Run from Visual Studio or VS Code with Ctrl+F5 or from the console:
dotnet run
This should automatically open a browser at http://localhost:5174/. The browser will ask permission to access your mic; be sure to grant it.
You can now click the microphone icon to connect and then describe a vehicle to list for sale, or ask for edits to the content of the form.
You might prefer not to hear the voice output since you can read the text overlay faster than listen to speech, but if you do want to try hearing audio output, go into RealtimeConversationManager.cs
and comment out this line:
ContentModalities = ConversationContentModalities.Text,
Now it will revert to the default modalities, which are text+speech.
If you want more of a two-way conversation, consider updating the prompt in RealtimeConversationManager.cs
to remove the phrase Do not reply to them unless they explicitly ask for your input; just listen
. Now it will be more inclined to respond in detail instead of just replying "OK".
If you click the microphone and it says "Connecting..." but doesn't then say "Connected", you may be hitting a rate limit. gpt-4o-realtime-preview
currently allows at most 10 connections/minute, or one connection every 6 seconds.
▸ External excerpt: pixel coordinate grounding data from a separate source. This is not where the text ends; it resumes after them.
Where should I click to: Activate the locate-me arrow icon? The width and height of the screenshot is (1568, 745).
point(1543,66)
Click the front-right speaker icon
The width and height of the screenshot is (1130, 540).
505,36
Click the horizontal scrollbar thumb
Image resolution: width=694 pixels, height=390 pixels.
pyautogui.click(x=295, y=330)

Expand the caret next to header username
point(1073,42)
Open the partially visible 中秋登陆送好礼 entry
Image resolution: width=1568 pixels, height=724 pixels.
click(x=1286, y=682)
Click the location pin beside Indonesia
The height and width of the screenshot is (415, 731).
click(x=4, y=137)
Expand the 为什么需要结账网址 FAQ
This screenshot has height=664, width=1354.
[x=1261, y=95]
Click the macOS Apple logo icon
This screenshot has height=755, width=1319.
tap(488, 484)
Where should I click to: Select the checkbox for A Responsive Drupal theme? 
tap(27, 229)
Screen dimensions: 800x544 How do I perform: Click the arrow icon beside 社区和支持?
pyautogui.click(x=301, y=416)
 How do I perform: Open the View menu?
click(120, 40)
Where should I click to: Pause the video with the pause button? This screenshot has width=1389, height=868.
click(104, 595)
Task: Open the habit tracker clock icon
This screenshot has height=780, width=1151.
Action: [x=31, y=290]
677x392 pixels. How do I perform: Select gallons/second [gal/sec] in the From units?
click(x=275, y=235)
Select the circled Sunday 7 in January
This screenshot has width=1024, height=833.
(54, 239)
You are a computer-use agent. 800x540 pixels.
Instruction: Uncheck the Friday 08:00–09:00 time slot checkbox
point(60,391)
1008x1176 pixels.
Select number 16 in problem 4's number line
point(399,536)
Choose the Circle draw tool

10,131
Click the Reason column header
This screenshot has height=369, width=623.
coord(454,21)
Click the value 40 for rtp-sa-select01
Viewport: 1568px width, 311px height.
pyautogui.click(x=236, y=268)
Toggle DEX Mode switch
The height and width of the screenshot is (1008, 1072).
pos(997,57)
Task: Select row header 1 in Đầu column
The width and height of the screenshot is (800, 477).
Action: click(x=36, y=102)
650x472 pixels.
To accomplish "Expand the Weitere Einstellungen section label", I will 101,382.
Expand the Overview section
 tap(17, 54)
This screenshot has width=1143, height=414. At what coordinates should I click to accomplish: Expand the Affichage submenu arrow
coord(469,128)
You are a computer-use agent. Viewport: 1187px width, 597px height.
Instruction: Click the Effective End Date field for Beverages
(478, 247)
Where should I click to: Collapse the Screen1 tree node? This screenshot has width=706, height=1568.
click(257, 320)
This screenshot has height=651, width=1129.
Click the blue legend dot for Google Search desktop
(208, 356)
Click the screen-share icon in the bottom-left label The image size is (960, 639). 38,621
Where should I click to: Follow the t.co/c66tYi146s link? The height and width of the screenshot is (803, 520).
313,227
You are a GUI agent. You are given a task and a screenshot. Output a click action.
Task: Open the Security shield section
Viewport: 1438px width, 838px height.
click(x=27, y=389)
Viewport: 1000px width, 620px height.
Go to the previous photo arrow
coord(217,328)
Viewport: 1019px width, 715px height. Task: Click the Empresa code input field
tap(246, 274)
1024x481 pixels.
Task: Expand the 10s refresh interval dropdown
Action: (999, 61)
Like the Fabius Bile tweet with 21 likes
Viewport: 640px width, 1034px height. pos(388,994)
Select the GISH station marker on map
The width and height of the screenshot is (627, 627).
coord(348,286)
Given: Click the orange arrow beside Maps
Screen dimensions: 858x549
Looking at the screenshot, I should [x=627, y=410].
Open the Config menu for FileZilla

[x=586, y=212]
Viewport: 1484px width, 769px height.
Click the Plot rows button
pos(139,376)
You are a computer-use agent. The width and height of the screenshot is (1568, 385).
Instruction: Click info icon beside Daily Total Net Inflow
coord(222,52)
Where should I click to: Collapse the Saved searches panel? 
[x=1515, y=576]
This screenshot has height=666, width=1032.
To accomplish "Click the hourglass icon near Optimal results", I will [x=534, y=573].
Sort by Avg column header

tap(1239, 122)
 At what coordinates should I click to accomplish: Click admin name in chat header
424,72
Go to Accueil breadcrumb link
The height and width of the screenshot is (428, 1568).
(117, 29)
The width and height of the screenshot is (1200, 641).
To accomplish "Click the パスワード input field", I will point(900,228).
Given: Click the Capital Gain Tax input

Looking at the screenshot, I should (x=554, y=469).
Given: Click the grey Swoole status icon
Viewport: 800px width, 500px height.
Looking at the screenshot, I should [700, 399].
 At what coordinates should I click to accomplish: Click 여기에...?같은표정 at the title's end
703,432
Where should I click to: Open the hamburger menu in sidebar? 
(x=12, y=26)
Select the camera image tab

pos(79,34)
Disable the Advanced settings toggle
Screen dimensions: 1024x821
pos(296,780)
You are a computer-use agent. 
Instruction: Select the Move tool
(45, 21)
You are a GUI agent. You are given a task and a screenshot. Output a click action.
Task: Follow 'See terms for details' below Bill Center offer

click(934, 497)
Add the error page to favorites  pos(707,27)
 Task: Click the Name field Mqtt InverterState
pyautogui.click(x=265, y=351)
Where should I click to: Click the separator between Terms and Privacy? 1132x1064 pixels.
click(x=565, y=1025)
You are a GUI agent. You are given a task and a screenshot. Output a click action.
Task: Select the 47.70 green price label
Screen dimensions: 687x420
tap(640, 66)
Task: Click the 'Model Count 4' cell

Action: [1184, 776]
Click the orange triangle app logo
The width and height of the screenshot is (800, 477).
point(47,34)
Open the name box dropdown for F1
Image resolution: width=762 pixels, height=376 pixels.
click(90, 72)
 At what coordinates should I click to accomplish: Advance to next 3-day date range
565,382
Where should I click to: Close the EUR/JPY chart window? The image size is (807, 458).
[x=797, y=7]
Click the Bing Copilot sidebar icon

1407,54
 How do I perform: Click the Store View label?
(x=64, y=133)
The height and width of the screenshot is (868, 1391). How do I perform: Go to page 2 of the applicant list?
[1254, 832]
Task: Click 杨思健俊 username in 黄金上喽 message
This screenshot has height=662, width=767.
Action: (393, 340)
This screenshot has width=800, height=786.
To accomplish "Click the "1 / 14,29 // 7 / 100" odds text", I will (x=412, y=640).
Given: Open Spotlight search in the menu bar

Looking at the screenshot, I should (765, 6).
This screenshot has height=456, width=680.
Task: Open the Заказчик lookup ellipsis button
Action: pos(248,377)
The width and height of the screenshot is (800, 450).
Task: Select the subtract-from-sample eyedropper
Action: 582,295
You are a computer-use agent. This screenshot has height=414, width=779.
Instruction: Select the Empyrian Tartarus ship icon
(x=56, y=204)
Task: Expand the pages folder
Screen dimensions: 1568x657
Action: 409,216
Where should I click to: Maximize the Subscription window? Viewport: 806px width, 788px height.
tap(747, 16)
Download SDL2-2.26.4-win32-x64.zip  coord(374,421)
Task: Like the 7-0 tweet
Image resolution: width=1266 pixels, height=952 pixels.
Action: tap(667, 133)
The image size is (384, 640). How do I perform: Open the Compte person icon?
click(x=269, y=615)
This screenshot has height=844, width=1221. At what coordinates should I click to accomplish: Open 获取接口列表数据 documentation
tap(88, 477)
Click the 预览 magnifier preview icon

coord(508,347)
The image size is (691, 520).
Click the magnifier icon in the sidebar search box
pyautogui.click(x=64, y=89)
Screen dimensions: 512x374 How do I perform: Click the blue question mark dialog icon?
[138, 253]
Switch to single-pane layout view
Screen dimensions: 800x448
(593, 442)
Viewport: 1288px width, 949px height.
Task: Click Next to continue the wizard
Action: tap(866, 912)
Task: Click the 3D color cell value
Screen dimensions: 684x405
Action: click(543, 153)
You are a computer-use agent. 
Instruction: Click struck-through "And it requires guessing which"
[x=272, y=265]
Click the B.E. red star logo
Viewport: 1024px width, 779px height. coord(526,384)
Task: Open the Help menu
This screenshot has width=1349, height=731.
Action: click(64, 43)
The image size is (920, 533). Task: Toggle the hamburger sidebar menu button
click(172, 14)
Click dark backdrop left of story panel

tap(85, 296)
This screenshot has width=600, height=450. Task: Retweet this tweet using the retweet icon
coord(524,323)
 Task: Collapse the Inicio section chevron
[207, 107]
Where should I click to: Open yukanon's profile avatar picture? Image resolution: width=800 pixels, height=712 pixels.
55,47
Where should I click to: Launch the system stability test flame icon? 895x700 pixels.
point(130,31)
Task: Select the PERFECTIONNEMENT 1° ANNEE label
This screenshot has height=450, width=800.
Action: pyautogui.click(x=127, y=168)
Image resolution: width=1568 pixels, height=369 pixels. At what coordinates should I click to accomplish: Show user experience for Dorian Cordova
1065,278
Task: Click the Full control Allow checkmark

So if you only just reloaded the page, wait a few seconds before reloading and trying again. There isn't a lot of error handling in this prototype.
There's an object model defined in CarDescriptor.cs
. This is formatted as a JSON schema in the prompt, so the AI knows what kinds of data and edits are allowed.
The AI is told there's a JSON document that it should update based on whatever the user asks. This JSON document is two-way bound to the UI, so any changes made by the AI are shown in the UI, and any changes made by the user are visible to the AI.
Note that RealtimeConversationManager
is generically typed so the same logic there should work for editing other data schemas.